Donnerstag, November 29, 2012

Abenteuer des Schienenstrangs


Jack London hat unter diesem Titel vor vielen Jahrzehnten ein Buch herausgebracht.  Hätte er die neue Deutsche Bahn gekannt,  wäre das Werk wesentlich umfangreicher geworden.
Reisende, seid gewarnt! Auf keinen Fall wichtige Treffen von einer planmäßigen Ankunft am Zielbahnhof abhängig arrangieren! Ein Survival-Kit ist vielleicht  noch nicht erforderlich – aber wer weiß? Zumindest ausreichend Getränke sind echt empfehlenswert, denn es kann durchaus sein, dass der gewählte Zug überhaupt nicht am veröffentlichten Zielbahnhof ankommt.  Das ist mir inzwischen 3 Mal passiert, also keineswegs eine Ausnahme, sondern Standardverfahren der Bahn.  Zum Beispiel meine letzte Reise am Freitag, 23.11.2012  IRE Stuttgart-Lindau. Planabfahrt 16:02 Uhr
Dieser Zug ging dann um 16:35 aus dem Bahnhof („Wir bitten um Verständnis, eine Signalstörung“) und war wie immer rappelvoll. Warum ist diese Verbindung immer überfüllt? Weil der Zug nur 4 Doppelstockwaggons hat.  Warum nur 4 und nicht 5 oder 6 ? Weil die Strecke ab Ulm nicht elektrifiziert ist und die schwache Diesellok so viele Waggons nicht mit Energie versorgen kann.  Warum ist die Strecke immer noch nicht elektrisch, obwohl es schon seit Jahren versprochen ist?  Weil Stuttgart 21 vor geht und deshalb kein Geld da ist.  Zurück zum Zug IRE.
Logisch, dass eine halbe Stunde Verspätung nicht aufzufangen ist, wenn an den Zielbahnhöfen keine Pufferzeiten eingeplant sind.  An fehlenden Pufferzeiten krankt unsere gesamte Wirtschaft, nicht nur die Bahn, aber die besonders.
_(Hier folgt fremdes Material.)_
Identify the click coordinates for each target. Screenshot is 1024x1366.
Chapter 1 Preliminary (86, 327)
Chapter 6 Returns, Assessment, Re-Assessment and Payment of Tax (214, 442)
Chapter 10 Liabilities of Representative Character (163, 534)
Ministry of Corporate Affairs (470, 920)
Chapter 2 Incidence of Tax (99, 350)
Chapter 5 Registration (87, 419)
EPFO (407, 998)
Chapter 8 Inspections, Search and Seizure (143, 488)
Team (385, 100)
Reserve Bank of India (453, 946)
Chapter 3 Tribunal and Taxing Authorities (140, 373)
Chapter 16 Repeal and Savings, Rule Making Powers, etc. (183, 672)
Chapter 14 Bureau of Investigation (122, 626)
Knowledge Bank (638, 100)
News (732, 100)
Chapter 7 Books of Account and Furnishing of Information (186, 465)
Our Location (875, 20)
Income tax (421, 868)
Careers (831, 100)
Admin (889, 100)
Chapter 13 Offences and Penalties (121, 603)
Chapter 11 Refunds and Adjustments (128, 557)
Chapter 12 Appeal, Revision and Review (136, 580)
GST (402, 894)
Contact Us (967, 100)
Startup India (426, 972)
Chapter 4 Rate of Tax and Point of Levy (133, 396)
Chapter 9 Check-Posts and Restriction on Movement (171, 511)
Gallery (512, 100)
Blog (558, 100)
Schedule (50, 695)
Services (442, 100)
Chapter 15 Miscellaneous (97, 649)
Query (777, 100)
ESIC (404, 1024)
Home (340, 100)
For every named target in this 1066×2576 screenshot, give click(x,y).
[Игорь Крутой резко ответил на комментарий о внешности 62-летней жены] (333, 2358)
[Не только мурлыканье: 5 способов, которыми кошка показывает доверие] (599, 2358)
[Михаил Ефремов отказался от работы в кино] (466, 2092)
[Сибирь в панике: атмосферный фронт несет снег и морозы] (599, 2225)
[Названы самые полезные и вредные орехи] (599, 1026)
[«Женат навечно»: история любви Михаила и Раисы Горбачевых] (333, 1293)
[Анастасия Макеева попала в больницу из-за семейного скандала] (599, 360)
Warum gibt’s keine Pufferzeiten? Wegen Geldgier.
Ja wie löst nun die Bahn dieses Problem? Ganz einfach: Sie wirft ihre Kunden aus dem Zug! So geschehen mit diesem IRE in Ulm.  Knack im Lautsprecher, Durchsage kaum verständlich: „Es tut uns leid (wie schön!), aber dieser Zug fährt nur bis Ulm. Dort bitte alles aussteigen!“  So und dann standen ca. 350 „verehrte Fahrgäste“ in Ulm auf dem Bahnsteig und wussten nicht, wie es weitergeht.  Natürlich war auch kein Auskunftspersonal anwesend. Schlicht eine Unverfrorenheit!
Der Deutschen Bahn sind ihre Kunden offenbar weniger wichtig, sie ist hauptsächlich mit sich selbst beschäftigt.
Mein Vorschlag für diese Strecke: Einfügung eines weiteren Zugpaares und entsprechende Fahrplanänderung, zusammen mit ausreichenden Pufferzeiten.  Außerdem 6 Doppelstockwaggons und ab Ulm zwei Dieselloks.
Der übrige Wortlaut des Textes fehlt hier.